- Born: Richard Thomas Ricci 1964 (age 61–62) Nebraska, United States
- Occupation: Racehorse owner
- Known for: Banker at Barclays
- Spouse: Susannah Ricci

= Rich Ricci =

American banker and racehorse owner (born 1964)

Richard Thomas Ricci is an American-British banker and racehorse owner. He was previously Chief Executive of Barclays Bank's Corporate and Investment banking.

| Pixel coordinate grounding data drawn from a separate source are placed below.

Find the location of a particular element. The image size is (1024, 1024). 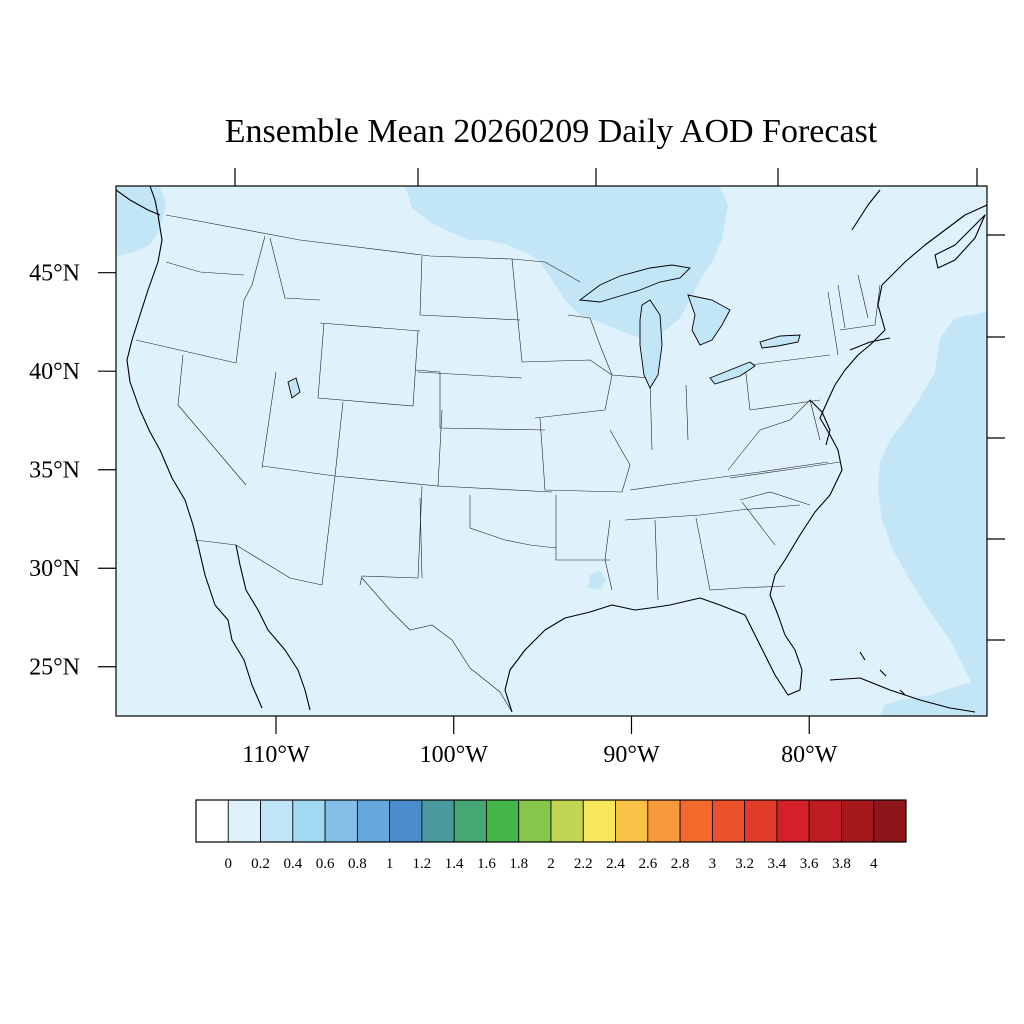

border-ms-al is located at coordinates (656, 560).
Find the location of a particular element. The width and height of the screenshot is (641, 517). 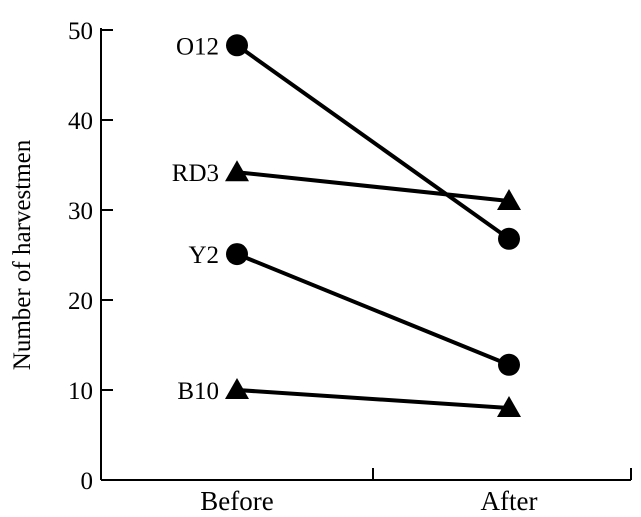

y-tick-label: 30 is located at coordinates (80, 212).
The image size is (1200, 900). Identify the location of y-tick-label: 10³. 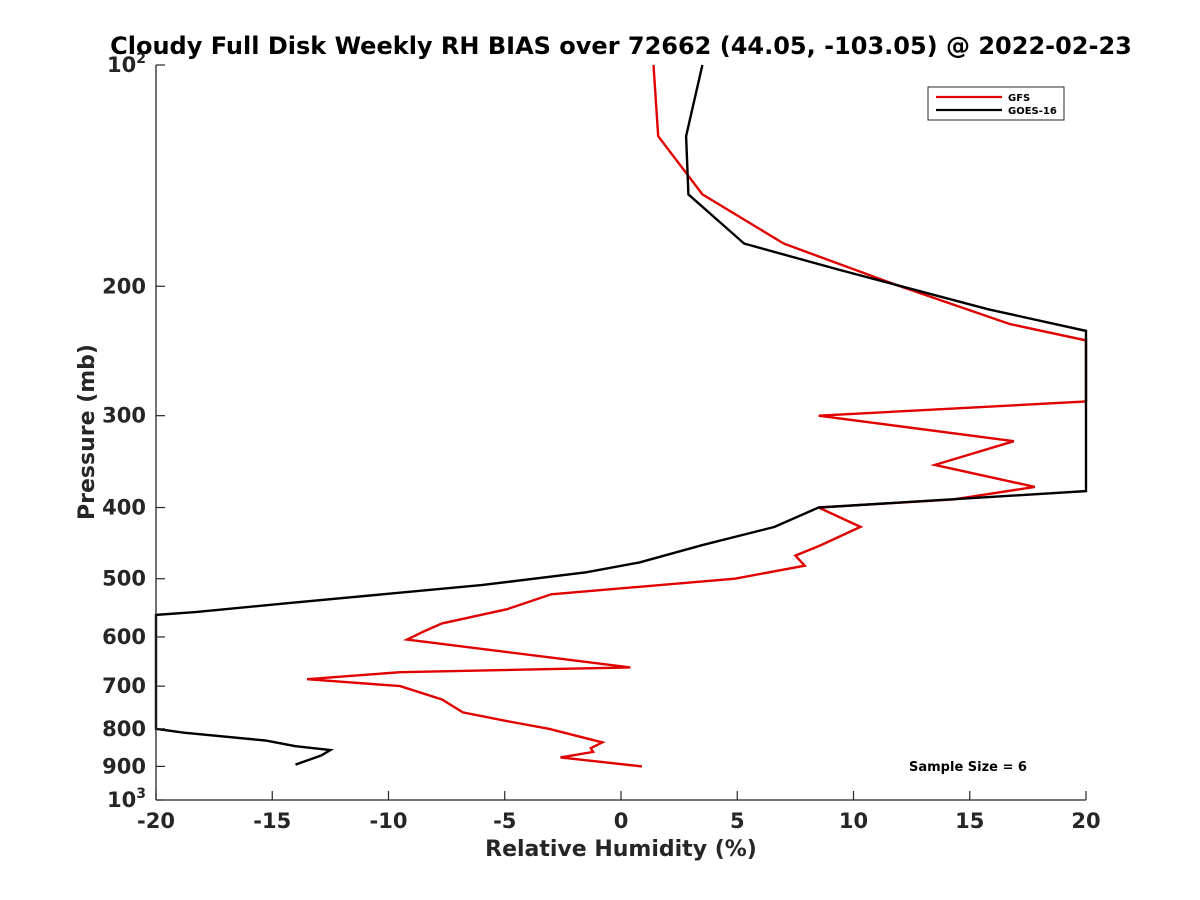
(126, 799).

== Early life and career ==
Ricci was born in Nebraska, United States in 1964. He earned a bachelor's degree in finance from Creighton University. He started banking for the Bank of Boston and then the Bank of New England. He joined Barclays de Zoete Wedd (BZW) in the United Kingdom in 1994. In 2002, he became the Chief Operating Officer of Barclays Global Investors before becoming head of Barclays Investment Banking and Management. In 2008, he was part of the team that took over Lehmann Brothers' Investment arm for Barclays and oversaw their integration with Barclays. In 2011, he received a bonus of £44 million, with newspapers attributing his name to nominative determinism. Due to the Libor scandal, Ricci did not receive a bonus for 2012, however he did earn £17 million after selling Barclays shares after they were released to senior executives. Ricci resigned from Barclays in 2013. After leaving Barclays, he became head of the Liberum Investment Bank.

== Horse racing ==

The silks worn by horses owned by Rich Ricci

Despite being based in England for much of his career, Ricci and his wife Susannah have been involved in horse racing in Ireland since 2005, owning a large number of racehorses trained by champion trainer Willie Mullins. He later started entering them in British and Australian races. Following an article in The Independent that called him "the fat cat in the hat", Ricci retaliated by naming one of his horses Fatcatinthehat. At the 2016 Cheltenham Festival, 3 of his horses won earning him £248,000.
He won the 2026 Cheltenham Gold Cup with Gaelic Warrior.

== Personal life ==
Ricci is married to Susannah, an accountant. The couple own the Yotes Court vineyard in Kent.